35The general mineral composition is consistent with the clay being sourced locally, from the alluvial Dumoga sediment basin in which materials from the surrounding volcanic formations accumulates. Considering that valleys such as this one are depositional environments with high variability and gradation in grain size depending on proximity to alluvial landforms, the fine variability picked up by QEMSCAN represents normal intra-source variability.
36Manually added tempers frequently have rounded grains and multi-modal grain size distributions, with the larger grains being the added material (Quinn 2013: 103, 161, 165). This fits well with the results of the grain-size analysis. First, the majority of the grains are sub-angular to sub-rounded and there is no sign of angularity compatible with deliberate crushing; second, the grain size distributions are well sorted to moderately sorted and unimodal; and third, quartz grains and fragments of shell or coral limestone are relatively rare. Consequently, the texture of these ceramic pastes suggest that non-plastic inclusions were naturally present in the clay which did not require manual addition of temper sand. Still, it is possible that the potters at Mansiri manipulated the raw materials. Sieving and levigation processes such as those utilising a mesh can result in a fine paste with a truncated, right-skewed, unimodal grain size distribution (Quinn 2013: 103, 154–156). This would be consistent with the negatively skewed grain size distributions of the Mansiri samples, with higher proportions of smaller grains (3–4 phi) compared to larger grains.
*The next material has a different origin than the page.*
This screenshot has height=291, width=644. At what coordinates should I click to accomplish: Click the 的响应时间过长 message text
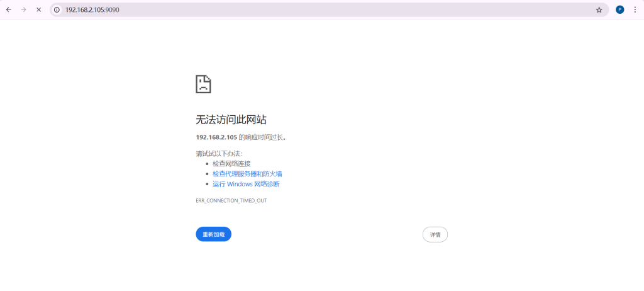pos(262,137)
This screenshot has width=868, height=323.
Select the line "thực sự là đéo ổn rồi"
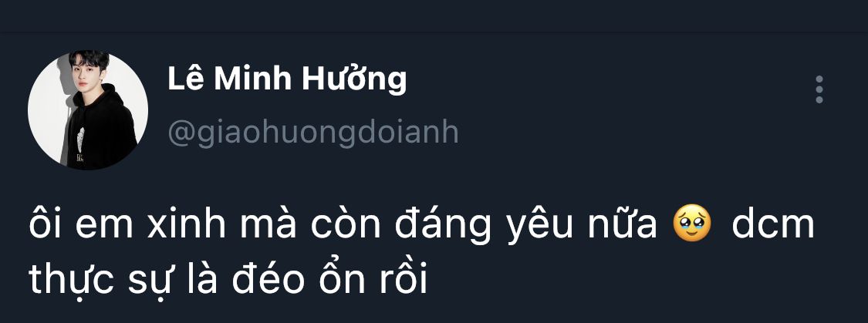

Differing degrees of manipulation may also explain some of the variability among the samples, for example the clay for 116-5 containing larger inclusion, may have been subject to less processing.
37In terms of manufacturing techniques, both paddle and anvil (72-2 and 132-2) and coiling (124-1, 132-1) were used at Mansiri. Data is consistent with coil-making being the primary forming technique with beating/paddle and anvil used as a secondary technique to smooth the surfaces, remove rilling and create the thinner walls. This contrasts with pottery from Kamassi and Minanga Sipakko, two Neolithic sites (3600–3000 BP) in the Karama Valley, West Sulawesi, where no evidence of coiling was identified and where the use of anvils, with slab and hand modelling was suggested (Anggraeni et al. 2014, Bulbeck – Nasruddin 2008; Simanjuntak et al. 2006). There is also evidence for the use of the paddle and anvil technique at other sites in the region such as Bukit Tengkorak, Leang Tuwo, Uattamdi, Matju Kuru 2 and Niah Caves (Chia 2003, Swete-Kelly 2017, Winter 2015).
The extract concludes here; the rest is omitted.